▶ _WHAT YOU WILL DO_:
When a line of the entries contains the word "logo", report that line.

▶ _THE DATA_:
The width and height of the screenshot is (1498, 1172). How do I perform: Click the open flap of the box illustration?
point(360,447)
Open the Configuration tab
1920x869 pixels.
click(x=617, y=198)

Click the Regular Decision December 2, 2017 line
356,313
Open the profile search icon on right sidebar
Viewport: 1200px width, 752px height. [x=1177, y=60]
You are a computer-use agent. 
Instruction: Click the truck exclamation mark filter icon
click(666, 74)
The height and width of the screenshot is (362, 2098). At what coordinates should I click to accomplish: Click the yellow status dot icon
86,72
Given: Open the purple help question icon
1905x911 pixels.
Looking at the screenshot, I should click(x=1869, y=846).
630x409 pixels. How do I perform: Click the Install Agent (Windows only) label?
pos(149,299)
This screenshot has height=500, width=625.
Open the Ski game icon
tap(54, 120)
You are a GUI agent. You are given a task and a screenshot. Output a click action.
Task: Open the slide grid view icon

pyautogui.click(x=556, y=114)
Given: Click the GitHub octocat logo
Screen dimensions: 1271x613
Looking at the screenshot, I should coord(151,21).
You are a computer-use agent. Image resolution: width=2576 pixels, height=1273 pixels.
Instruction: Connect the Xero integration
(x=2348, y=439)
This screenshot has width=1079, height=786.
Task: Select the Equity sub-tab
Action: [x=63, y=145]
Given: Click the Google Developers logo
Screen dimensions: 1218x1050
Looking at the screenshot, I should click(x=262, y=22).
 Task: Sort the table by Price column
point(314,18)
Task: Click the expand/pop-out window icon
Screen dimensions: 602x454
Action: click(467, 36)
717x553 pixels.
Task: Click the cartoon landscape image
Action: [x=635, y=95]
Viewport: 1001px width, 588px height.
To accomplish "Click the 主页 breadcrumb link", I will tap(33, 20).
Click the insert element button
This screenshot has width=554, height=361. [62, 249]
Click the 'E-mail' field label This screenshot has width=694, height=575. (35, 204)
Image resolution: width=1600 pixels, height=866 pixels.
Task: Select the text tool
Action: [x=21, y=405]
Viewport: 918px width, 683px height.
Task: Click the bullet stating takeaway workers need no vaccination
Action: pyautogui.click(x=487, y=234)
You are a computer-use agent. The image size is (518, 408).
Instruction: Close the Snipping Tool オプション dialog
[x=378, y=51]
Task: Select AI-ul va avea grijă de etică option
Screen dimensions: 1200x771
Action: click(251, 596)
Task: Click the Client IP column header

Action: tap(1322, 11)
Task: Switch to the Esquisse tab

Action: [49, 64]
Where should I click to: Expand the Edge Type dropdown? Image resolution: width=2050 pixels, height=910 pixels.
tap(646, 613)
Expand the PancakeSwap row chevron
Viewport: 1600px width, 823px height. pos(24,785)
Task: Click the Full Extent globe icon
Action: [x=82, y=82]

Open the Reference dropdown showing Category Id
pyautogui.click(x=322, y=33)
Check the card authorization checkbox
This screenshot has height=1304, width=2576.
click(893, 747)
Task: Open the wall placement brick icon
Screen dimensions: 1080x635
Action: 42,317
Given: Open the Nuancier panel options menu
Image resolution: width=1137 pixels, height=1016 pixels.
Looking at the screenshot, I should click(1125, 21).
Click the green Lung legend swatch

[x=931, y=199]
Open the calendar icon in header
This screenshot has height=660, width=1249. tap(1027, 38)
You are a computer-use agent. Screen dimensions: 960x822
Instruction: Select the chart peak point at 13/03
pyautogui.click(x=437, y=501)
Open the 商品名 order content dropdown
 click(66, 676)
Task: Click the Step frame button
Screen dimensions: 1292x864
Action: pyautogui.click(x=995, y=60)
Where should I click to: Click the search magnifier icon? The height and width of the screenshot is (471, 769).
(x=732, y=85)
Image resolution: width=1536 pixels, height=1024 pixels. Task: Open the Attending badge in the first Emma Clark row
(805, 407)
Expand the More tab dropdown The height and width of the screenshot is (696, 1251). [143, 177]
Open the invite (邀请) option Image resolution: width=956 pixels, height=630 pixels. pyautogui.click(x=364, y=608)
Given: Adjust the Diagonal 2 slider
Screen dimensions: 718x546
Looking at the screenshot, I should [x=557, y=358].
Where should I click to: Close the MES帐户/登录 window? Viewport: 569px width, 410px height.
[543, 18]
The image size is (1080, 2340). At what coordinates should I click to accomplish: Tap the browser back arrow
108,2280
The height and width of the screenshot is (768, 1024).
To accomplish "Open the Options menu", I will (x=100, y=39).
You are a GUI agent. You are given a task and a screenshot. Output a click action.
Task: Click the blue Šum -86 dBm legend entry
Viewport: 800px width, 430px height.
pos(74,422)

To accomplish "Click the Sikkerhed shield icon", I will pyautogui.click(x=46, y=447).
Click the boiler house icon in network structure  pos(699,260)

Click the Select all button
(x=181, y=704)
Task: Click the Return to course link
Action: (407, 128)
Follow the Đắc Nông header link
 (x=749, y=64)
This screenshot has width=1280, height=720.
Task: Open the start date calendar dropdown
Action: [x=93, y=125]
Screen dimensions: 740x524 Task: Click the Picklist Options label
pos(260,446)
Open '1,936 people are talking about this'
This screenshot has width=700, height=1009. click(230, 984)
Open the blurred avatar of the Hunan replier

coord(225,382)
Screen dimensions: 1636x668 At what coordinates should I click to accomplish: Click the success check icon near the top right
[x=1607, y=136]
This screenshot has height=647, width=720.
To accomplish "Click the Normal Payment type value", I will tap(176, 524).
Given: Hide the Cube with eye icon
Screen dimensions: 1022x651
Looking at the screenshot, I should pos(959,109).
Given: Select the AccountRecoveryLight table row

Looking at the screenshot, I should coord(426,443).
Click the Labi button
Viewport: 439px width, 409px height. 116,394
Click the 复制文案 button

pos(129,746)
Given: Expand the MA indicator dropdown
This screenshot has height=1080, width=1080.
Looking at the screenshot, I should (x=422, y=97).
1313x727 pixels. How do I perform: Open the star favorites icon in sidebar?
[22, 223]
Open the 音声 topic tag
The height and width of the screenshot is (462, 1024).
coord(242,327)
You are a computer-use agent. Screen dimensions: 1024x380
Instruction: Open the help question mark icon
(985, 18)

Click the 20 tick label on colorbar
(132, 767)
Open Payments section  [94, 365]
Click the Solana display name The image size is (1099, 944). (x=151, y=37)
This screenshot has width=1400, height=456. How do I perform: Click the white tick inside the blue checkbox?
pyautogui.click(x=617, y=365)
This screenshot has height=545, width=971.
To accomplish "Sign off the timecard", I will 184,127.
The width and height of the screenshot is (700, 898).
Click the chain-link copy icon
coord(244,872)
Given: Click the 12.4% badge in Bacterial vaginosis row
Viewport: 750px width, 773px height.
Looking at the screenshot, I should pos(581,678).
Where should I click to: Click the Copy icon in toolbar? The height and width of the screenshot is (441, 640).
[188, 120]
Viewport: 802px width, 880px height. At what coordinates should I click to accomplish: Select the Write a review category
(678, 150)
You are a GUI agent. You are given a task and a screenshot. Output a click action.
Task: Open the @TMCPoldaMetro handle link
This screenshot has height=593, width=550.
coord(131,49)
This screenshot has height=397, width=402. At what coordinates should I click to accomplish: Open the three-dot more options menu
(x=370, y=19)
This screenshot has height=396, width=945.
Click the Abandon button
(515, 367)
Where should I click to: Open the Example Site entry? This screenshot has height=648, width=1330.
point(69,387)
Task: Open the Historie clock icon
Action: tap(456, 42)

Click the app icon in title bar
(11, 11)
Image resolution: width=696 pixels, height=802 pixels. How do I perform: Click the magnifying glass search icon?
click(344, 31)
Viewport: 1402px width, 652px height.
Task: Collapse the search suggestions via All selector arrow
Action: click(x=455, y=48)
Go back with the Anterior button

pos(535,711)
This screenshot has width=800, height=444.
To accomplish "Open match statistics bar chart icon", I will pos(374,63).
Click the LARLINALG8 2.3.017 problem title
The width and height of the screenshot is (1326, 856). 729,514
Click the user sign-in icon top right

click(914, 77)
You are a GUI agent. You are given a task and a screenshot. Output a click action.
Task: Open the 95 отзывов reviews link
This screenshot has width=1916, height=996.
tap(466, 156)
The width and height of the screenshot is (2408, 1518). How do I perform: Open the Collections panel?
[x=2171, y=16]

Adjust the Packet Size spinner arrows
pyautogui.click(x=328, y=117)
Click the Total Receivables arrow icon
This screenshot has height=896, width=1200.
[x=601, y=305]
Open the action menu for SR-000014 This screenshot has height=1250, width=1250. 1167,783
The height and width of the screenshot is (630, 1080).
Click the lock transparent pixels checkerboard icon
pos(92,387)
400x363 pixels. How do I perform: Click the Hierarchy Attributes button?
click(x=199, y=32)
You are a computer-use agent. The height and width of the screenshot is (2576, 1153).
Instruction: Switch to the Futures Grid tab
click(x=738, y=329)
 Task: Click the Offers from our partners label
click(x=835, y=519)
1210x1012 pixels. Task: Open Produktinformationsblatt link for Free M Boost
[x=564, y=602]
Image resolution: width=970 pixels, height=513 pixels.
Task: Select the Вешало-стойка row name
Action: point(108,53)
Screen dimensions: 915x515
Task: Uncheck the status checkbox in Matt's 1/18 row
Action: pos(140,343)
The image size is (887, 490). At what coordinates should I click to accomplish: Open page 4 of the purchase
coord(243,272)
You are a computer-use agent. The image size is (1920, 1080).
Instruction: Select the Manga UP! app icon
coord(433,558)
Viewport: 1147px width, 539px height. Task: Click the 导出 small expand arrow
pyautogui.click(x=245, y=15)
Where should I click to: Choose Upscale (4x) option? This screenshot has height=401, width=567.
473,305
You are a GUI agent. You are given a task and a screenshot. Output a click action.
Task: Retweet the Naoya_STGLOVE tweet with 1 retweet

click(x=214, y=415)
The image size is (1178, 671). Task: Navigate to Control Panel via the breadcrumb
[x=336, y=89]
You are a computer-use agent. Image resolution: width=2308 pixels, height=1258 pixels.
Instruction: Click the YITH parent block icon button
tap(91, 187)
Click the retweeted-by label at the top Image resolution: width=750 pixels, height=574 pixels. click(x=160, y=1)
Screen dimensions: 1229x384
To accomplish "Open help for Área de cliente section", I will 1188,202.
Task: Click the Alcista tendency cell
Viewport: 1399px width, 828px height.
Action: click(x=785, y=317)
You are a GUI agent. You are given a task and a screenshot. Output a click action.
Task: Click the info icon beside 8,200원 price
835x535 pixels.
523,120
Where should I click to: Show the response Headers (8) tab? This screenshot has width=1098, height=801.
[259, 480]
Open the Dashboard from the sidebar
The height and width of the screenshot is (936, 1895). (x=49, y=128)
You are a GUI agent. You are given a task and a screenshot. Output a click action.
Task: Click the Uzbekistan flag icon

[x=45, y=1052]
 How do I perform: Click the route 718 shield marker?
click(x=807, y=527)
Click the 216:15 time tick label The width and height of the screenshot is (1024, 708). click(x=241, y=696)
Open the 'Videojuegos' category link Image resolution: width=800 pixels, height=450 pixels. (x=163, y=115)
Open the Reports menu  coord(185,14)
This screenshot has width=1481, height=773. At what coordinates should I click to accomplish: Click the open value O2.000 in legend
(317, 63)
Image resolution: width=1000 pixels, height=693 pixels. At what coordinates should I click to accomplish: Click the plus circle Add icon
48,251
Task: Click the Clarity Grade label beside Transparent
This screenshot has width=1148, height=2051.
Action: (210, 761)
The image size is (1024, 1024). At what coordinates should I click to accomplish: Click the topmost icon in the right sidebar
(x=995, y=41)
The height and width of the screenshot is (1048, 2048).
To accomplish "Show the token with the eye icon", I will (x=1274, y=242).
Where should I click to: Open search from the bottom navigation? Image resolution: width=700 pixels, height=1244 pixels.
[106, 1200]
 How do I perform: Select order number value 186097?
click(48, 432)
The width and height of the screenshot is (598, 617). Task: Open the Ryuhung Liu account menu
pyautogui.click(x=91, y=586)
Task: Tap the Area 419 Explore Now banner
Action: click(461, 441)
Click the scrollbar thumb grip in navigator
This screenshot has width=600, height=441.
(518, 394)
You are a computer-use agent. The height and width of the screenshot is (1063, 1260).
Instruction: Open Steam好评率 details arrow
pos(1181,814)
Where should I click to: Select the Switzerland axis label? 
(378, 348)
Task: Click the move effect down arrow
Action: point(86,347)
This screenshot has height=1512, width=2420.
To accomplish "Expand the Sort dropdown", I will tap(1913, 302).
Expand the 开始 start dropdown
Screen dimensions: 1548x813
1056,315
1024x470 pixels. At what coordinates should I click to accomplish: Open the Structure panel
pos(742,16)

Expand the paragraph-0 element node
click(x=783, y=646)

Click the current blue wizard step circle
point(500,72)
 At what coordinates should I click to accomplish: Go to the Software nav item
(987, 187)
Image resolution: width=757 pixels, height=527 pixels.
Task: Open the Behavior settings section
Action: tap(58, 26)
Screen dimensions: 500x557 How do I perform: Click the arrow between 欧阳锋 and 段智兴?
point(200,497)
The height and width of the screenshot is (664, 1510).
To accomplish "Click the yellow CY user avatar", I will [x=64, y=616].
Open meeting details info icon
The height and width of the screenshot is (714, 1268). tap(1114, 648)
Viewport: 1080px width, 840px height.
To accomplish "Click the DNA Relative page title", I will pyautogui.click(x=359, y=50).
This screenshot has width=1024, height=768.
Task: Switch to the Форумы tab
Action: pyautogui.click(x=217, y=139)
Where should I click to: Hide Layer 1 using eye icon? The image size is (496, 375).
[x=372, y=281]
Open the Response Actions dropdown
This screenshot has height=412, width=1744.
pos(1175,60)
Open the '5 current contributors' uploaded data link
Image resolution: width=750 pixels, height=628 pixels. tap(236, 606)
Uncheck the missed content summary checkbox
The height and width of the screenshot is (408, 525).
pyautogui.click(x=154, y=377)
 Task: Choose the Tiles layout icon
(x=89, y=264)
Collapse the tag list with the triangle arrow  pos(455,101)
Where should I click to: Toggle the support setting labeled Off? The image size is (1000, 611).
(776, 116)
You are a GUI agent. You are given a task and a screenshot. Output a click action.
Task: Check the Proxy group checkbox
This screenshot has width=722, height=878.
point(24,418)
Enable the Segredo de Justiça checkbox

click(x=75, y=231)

▶ _TASK OUTPUT_:
Given: Click the GitHub octocat logo
Given: Click the Google Developers logo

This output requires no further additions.